# Craigs List Handyman Bashing



## Darwin (Apr 7, 2009)

Well quoted, Jesse. Thanks for that.:thumbsup:


----------



## Mike Finley (Apr 28, 2004)

Jesse Kirchhoff said:


> I'll gladly pay you $20 *plus* benefits if you can do all you say you can....those are employee wages. A Skilled Handyman should be charging $60-$100 per hour depending on your nitch market.


And he would getting a raise! 

I think that's the moron test of am I charging enough? 

If you would make more money at the same rate but as an employee I think that pretty much tells you you're too stupid to be your own boss. :laughing:


----------



## fez-head (Mar 15, 2005)

I think a lot of them just don't know any better *and are afraid of rejection by the potential client*. I used to be that way before finding the forums......no more though! 

We just have to educate them to the true costs of running a "legal" business. When I saw what the franchises were charging it "justified in my own mind" raising our rates whereas before I was terrified to do so for the fear of loosing all my clients. 

Well I did loose many the "so called" loyal clients that just raved about our customer service and quality of work. Obviously they loved our prices more because they dropped us like a hot potato when we raised rates to were they needed to be........... *BUT* they were replaced by even better clients who valued those things and were willing to pay a little extra for that added service and security.


----------



## fez-head (Mar 15, 2005)

http://columbiamo.craigslist.org/sks/1228190337.html

I recently put a nice looking ad on Craigs list to drive hits to my website. Our $35 consultation fee will get rid of any tire kickers.


----------



## silvertree (Jul 22, 2007)

Good for you Jesse!
Handymen get a lot of sh*t from other trades for being general repair men and not specialists. That doesn't make sense.
I did a kitchen a couple of months ago for another GC and he had neglected to schedule for a stove hood venting to be installed. I told him I would do it to save time and keep the job going. It took me 3 hours and was a neatly done install, all to spec. I know a few HVAC guys that would have banged it out in an acceptable but sloppy way and charged my buddy 7 or 8 hundred bucks. 
My point is that a lot of jobs require more in people skills and site skills than mechanical skills. 
Over the years I have heard electricians and plumbers say only they should change a switch or faucet because they were highly skilled in these areas, only to find out these same guys cut through a main beam or floor joist to run their work, and then find out they framed a deck on their home because they weren't going to pay a carpenter his unreasonable fees when anyone could do this work. Well, if that's your attitude then what makes running a circuit for a bath or installing a drain such a sacred event?

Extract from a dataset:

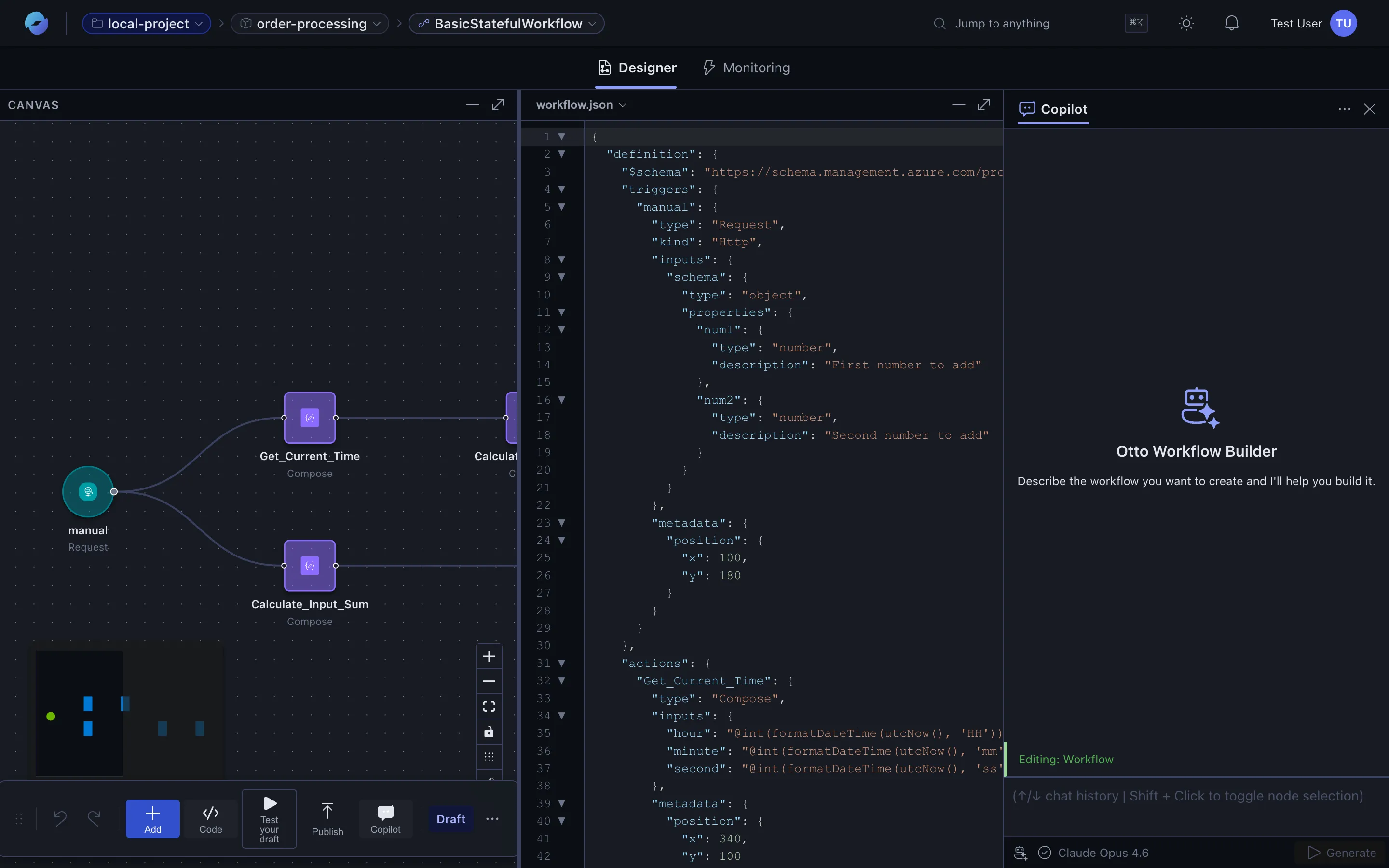
Task: Toggle the light/dark theme sun icon
Action: [x=1186, y=24]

Its not the trade, its the man and the completed project that deserves respect.:thumbsup:


----------



## MZ-HANDYMAN (Jun 7, 2009)

RobertCDF said:


> How much do you make after taxes, insurance, vehicle insurance, licensing, and fuel?
> 
> Dont forget that you need a wage good enough to buy food, rent, utilities, etc, etc.
> 
> ...


RobertCDF

I was doing all my listed skills for a company that payed me $11 per hour as a Project Manager, Why make $11 when I can make $20 per hour and my days usually run to about 10 hours... How many people can say they make $200 a day working hourly for some jerk who wants you to have a truck, your own tools, be skilled enough to work alone, doesn't pay mileage and wants you to pick up materials in your personal truck too.

S C R E W T H A T ! !


----------



## MZ-HANDYMAN (Jun 7, 2009)

*CONTRACTORS should not Knock HANDYMEN... Hire the good ones!*

Jesse Kirchhoff,

That HANDYMAN article is "ASSUMING" that _most _Handymen are going to poke along to make more money, I'm not one of those guys. but I WILL NOT rush a job because I want to do it once and do it right. 7 out of 10 of my customers have mentioned previous handymen and their poor quality work.

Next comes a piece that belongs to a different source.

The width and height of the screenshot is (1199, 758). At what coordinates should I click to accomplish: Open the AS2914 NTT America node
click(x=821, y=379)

I'll give you this... Most of the "HANDYMEN" I've seen have very little knowlege in what they are doing. They do have just enough knowlege to fool the average customer who knows no better and will use improper materials and use the excuse "_*Well, thats what the customer brought me so thats what I used*_!"

I've had a customer buy MASTIC (I will only use it on walls) to put down a restroom floor, I made her take it back and get me THIN-SET because the floor was concrete. furthermore I made her get me WHITE thin-set because of the light colored tiles.

I tell my customers not to be afraid to question anything... It's your house and the HANDYMAN is working for you, You have to live with the results of their work. You'll never hear me say... "I can't see it from my house!" because I won't do a job unless I'm doing it the right way the first time!

I know I'm low on the price scale at $20 per hour but I'm just starting out working for myself and by myself. I was out of work for almost 3 months and decided to list my skills and a few pics of my work on CL and have been busy ever since.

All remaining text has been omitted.